**What this task involves**
Output these lines as a Markdown table with the columns Row and Line, numbering each non-blank line of the records in order.

**Data for this exercise**
┌────────

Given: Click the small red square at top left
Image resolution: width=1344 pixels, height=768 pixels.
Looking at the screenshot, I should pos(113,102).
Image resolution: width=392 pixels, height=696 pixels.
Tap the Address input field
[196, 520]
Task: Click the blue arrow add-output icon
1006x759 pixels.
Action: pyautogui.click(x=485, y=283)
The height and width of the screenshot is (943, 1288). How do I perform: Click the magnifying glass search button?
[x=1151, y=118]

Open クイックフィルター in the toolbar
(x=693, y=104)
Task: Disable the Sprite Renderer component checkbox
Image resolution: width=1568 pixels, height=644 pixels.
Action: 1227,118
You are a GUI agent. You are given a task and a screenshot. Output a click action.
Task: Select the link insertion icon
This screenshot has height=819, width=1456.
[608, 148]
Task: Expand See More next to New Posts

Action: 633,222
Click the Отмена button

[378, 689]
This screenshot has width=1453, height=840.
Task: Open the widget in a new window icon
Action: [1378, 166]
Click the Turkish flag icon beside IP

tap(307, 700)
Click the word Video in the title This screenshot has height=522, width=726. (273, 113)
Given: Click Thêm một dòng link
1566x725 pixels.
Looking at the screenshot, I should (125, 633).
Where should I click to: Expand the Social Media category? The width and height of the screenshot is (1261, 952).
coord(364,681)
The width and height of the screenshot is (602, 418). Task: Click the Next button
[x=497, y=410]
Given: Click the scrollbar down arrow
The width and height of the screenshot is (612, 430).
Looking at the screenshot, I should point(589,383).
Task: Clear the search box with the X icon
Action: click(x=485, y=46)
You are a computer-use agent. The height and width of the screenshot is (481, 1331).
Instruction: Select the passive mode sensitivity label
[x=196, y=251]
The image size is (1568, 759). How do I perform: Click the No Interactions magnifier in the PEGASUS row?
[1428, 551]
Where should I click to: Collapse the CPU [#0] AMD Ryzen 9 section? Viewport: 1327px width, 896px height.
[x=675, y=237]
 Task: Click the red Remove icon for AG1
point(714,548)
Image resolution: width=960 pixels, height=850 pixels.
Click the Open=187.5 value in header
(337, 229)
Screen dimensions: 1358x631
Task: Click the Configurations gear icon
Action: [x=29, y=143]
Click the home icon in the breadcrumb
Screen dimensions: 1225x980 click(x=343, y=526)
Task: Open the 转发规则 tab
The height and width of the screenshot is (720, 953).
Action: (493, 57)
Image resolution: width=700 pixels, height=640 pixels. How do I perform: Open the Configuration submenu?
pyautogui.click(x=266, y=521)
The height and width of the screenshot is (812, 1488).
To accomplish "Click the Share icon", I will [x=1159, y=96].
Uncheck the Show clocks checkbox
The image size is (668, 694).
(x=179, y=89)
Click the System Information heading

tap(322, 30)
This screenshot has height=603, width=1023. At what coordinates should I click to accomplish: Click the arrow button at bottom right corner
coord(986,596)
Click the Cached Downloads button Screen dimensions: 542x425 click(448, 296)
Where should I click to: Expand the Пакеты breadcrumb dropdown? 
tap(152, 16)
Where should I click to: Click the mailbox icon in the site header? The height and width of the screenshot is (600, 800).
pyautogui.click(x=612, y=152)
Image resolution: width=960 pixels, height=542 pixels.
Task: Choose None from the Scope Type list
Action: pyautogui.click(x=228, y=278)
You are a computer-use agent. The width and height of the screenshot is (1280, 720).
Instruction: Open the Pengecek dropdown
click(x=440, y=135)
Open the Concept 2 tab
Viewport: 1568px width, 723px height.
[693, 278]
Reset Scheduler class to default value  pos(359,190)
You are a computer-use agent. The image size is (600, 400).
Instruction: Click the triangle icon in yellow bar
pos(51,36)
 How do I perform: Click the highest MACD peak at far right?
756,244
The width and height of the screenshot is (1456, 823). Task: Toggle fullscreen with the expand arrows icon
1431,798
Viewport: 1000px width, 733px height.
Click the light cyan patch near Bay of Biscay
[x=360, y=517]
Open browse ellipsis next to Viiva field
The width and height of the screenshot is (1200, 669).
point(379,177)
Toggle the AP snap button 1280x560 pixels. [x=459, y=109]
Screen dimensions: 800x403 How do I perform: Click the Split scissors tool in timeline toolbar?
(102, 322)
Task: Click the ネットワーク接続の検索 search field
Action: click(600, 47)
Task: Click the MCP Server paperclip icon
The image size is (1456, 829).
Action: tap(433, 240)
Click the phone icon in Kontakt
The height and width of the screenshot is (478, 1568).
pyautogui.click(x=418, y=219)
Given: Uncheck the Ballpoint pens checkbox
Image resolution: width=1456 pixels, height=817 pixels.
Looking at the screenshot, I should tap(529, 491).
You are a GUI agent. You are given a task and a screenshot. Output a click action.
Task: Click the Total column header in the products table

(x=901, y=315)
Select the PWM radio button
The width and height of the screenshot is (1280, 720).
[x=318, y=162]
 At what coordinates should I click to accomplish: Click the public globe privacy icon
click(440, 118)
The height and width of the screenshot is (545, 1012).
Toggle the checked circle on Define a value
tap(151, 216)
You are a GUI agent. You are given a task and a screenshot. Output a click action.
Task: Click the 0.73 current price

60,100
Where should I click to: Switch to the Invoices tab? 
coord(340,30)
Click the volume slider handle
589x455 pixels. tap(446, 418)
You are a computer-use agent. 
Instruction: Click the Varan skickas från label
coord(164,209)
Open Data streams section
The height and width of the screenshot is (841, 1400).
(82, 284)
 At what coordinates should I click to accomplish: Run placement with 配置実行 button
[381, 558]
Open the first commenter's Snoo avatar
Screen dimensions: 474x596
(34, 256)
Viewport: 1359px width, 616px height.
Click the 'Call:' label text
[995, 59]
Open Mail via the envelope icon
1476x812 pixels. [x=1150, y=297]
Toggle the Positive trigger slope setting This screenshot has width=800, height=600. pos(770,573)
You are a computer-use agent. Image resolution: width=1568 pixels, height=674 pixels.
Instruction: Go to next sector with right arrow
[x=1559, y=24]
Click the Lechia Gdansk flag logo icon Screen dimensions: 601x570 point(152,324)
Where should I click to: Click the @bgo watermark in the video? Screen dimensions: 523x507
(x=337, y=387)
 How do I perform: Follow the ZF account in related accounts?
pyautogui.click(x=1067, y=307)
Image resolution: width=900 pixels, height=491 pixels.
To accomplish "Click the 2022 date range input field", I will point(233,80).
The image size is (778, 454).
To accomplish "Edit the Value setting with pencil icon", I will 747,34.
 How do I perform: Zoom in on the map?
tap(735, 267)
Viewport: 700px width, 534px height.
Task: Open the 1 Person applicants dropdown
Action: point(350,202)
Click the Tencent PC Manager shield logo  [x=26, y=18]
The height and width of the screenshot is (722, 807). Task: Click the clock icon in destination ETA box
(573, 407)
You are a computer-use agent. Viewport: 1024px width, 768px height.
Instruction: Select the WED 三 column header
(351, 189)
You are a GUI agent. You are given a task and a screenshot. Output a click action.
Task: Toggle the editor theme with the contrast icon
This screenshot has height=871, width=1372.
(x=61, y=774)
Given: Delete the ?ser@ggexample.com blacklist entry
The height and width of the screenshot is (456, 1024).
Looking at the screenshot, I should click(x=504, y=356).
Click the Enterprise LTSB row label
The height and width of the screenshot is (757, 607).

└────────

**Solution to this exercise**
| Row | Line |
|---|---|
| 1 | Given: Click the small red square at top left |
| 2 | Image resolution: width=1344 pixels, height=768 pixels. |
| 3 | Looking at the screenshot, I should pos(113,102). |
| 4 | Image resolution: width=392 pixels, height=696 pixels. |
| 5 | Tap the Address input field |
| 6 | [196, 520] |
| 7 | Task: Click the blue arrow add-output icon |
| 8 | 1006x759 pixels. |
| 9 | Action: pyautogui.click(x=485, y=283) |
| 10 | The height and width of the screenshot is (943, 1288). How do I perform: Click the magnifying glass search button? |
| 11 | [x=1151, y=118] |
| 12 | Open クイックフィルター in the toolbar |
| 13 | (x=693, y=104) |
| 14 | Task: Disable the Sprite Renderer component checkbox |
| 15 | Image resolution: width=1568 pixels, height=644 pixels. |
| 16 | Action: 1227,118 |
| 17 | You are a GUI agent. You are given a task and a screenshot. Output a click action. |
| 18 | Task: Select the link insertion icon |
| 19 | This screenshot has height=819, width=1456. |
| 20 | [608, 148] |
| 21 | Task: Expand See More next to New Posts |
| 22 | Action: 633,222 |
| 23 | Click the Отмена button |
| 24 | [378, 689] |
| 25 | This screenshot has width=1453, height=840. |
| 26 | Task: Open the widget in a new window icon |
| 27 | Action: [1378, 166] |
| 28 | Click the Turkish flag icon beside IP |
| 29 | tap(307, 700) |
| 30 | Click the word Video in the title This screenshot has height=522, width=726. (273, 113) |
| 31 | Given: Click Thêm một dòng link |
| 32 | 1566x725 pixels. |
| 33 | Looking at the screenshot, I should (125, 633). |
| 34 | Where should I click to: Expand the Social Media category? The width and height of the screenshot is (1261, 952). |
| 35 | coord(364,681) |
| 36 | The width and height of the screenshot is (602, 418). Task: Click the Next button |
| 37 | [x=497, y=410] |
| 38 | Given: Click the scrollbar down arrow |
| 39 | The width and height of the screenshot is (612, 430). |
| 40 | Looking at the screenshot, I should point(589,383). |
| 41 | Task: Clear the search box with the X icon |
| 42 | Action: click(x=485, y=46) |
| 43 | You are a computer-use agent. The height and width of the screenshot is (481, 1331). |
| 44 | Instruction: Select the passive mode sensitivity label |
| 45 | [x=196, y=251] |
| 46 | The image size is (1568, 759). How do I perform: Click the No Interactions magnifier in the PEGASUS row? |
| 47 | [1428, 551] |
| 48 | Where should I click to: Collapse the CPU [#0] AMD Ryzen 9 section? Viewport: 1327px width, 896px height. |
| 49 | [x=675, y=237] |
| 50 |  Task: Click the red Remove icon for AG1 |
| 51 | point(714,548) |
| 52 | Image resolution: width=960 pixels, height=850 pixels. |
| 53 | Click the Open=187.5 value in header |
| 54 | (337, 229) |
| 55 | Screen dimensions: 1358x631 |
| 56 | Task: Click the Configurations gear icon |
| 57 | Action: [x=29, y=143] |
| 58 | Click the home icon in the breadcrumb |
| 59 | Screen dimensions: 1225x980 click(x=343, y=526) |
| 60 | Task: Open the 转发规则 tab |
| 61 | The height and width of the screenshot is (720, 953). |
| 62 | Action: (493, 57) |
| 63 | Image resolution: width=700 pixels, height=640 pixels. How do I perform: Open the Configuration submenu? |
| 64 | pyautogui.click(x=266, y=521) |
| 65 | The height and width of the screenshot is (812, 1488). |
| 66 | To accomplish "Click the Share icon", I will [x=1159, y=96]. |
| 67 | Uncheck the Show clocks checkbox |
| 68 | The image size is (668, 694). |
| 69 | (x=179, y=89) |
| 70 | Click the System Information heading |
| 71 | tap(322, 30) |
| 72 | This screenshot has height=603, width=1023. At what coordinates should I click to accomplish: Click the arrow button at bottom right corner |
| 73 | coord(986,596) |
| 74 | Click the Cached Downloads button Screen dimensions: 542x425 click(448, 296) |
| 75 | Where should I click to: Expand the Пакеты breadcrumb dropdown?  |
| 76 | tap(152, 16) |
| 77 | Where should I click to: Click the mailbox icon in the site header? The height and width of the screenshot is (600, 800). |
| 78 | pyautogui.click(x=612, y=152) |
| 79 | Image resolution: width=960 pixels, height=542 pixels. |
| 80 | Task: Choose None from the Scope Type list |
| 81 | Action: pyautogui.click(x=228, y=278) |
| 82 | You are a computer-use agent. The width and height of the screenshot is (1280, 720). |
| 83 | Instruction: Open the Pengecek dropdown |
| 84 | click(x=440, y=135) |
| 85 | Open the Concept 2 tab |
| 86 | Viewport: 1568px width, 723px height. |
| 87 | [693, 278] |
| 88 | Reset Scheduler class to default value  pos(359,190) |
| 89 | You are a computer-use agent. The image size is (600, 400). |
| 90 | Instruction: Click the triangle icon in yellow bar |
| 91 | pos(51,36) |
| 92 |  How do I perform: Click the highest MACD peak at far right? |
| 93 | 756,244 |
| 94 | The width and height of the screenshot is (1456, 823). Task: Toggle fullscreen with the expand arrows icon |
| 95 | 1431,798 |
| 96 | Viewport: 1000px width, 733px height. |
| 97 | Click the light cyan patch near Bay of Biscay |
| 98 | [x=360, y=517] |
| 99 | Open browse ellipsis next to Viiva field |
| 100 | The width and height of the screenshot is (1200, 669). |
| 101 | point(379,177) |
| 102 | Toggle the AP snap button 1280x560 pixels. [x=459, y=109] |
| 103 | Screen dimensions: 800x403 How do I perform: Click the Split scissors tool in timeline toolbar? |
| 104 | (102, 322) |
| 105 | Task: Click the ネットワーク接続の検索 search field |
| 106 | Action: click(600, 47) |
| 107 | Task: Click the MCP Server paperclip icon |
| 108 | The image size is (1456, 829). |
| 109 | Action: tap(433, 240) |
| 110 | Click the phone icon in Kontakt |
| 111 | The height and width of the screenshot is (478, 1568). |
| 112 | pyautogui.click(x=418, y=219) |
| 113 | Given: Uncheck the Ballpoint pens checkbox |
| 114 | Image resolution: width=1456 pixels, height=817 pixels. |
| 115 | Looking at the screenshot, I should tap(529, 491). |
| 116 | You are a GUI agent. You are given a task and a screenshot. Output a click action. |
| 117 | Task: Click the Total column header in the products table |
| 118 | (x=901, y=315) |
| 119 | Select the PWM radio button |
| 120 | The width and height of the screenshot is (1280, 720). |
| 121 | [x=318, y=162] |
| 122 |  At what coordinates should I click to accomplish: Click the public globe privacy icon |
| 123 | click(440, 118) |
| 124 | The height and width of the screenshot is (545, 1012). |
| 125 | Toggle the checked circle on Define a value |
| 126 | tap(151, 216) |
| 127 | You are a GUI agent. You are given a task and a screenshot. Output a click action. |
| 128 | Task: Click the 0.73 current price |
| 129 | 60,100 |
| 130 | Where should I click to: Switch to the Invoices tab?  |
| 131 | coord(340,30) |
| 132 | Click the volume slider handle |
| 133 | 589x455 pixels. tap(446, 418) |
| 134 | You are a computer-use agent.  |
| 135 | Instruction: Click the Varan skickas från label |
| 136 | coord(164,209) |
| 137 | Open Data streams section |
| 138 | The height and width of the screenshot is (841, 1400). |
| 139 | (82, 284) |
| 140 |  At what coordinates should I click to accomplish: Run placement with 配置実行 button |
| 141 | [381, 558] |
| 142 | Open the first commenter's Snoo avatar |
| 143 | Screen dimensions: 474x596 |
| 144 | (34, 256) |
| 145 | Viewport: 1359px width, 616px height. |
| 146 | Click the 'Call:' label text |
| 147 | [995, 59] |
| 148 | Open Mail via the envelope icon |
| 149 | 1476x812 pixels. [x=1150, y=297] |
| 150 | Toggle the Positive trigger slope setting This screenshot has width=800, height=600. pos(770,573) |
| 151 | You are a computer-use agent. Image resolution: width=1568 pixels, height=674 pixels. |
| 152 | Instruction: Go to next sector with right arrow |
| 153 | [x=1559, y=24] |
| 154 | Click the Lechia Gdansk flag logo icon Screen dimensions: 601x570 point(152,324) |
| 155 | Where should I click to: Click the @bgo watermark in the video? Screen dimensions: 523x507 |
| 156 | (x=337, y=387) |
| 157 |  How do I perform: Follow the ZF account in related accounts? |
| 158 | pyautogui.click(x=1067, y=307) |
| 159 | Image resolution: width=900 pixels, height=491 pixels. |
| 160 | To accomplish "Click the 2022 date range input field", I will point(233,80). |
| 161 | The image size is (778, 454). |
| 162 | To accomplish "Edit the Value setting with pencil icon", I will 747,34. |
| 163 |  How do I perform: Zoom in on the map? |
| 164 | tap(735, 267) |
| 165 | Viewport: 700px width, 534px height. |
| 166 | Task: Open the 1 Person applicants dropdown |
| 167 | Action: point(350,202) |
| 168 | Click the Tencent PC Manager shield logo  [x=26, y=18] |
| 169 | The height and width of the screenshot is (722, 807). Task: Click the clock icon in destination ETA box |
| 170 | (573, 407) |
| 171 | You are a computer-use agent. Viewport: 1024px width, 768px height. |
| 172 | Instruction: Select the WED 三 column header |
| 173 | (351, 189) |
| 174 | You are a GUI agent. You are given a task and a screenshot. Output a click action. |
| 175 | Task: Toggle the editor theme with the contrast icon |
| 176 | This screenshot has height=871, width=1372. |
| 177 | (x=61, y=774) |
| 178 | Given: Delete the ?ser@ggexample.com blacklist entry |
| 179 | The height and width of the screenshot is (456, 1024). |
| 180 | Looking at the screenshot, I should click(x=504, y=356). |
| 181 | Click the Enterprise LTSB row label |
| 182 | The height and width of the screenshot is (757, 607). |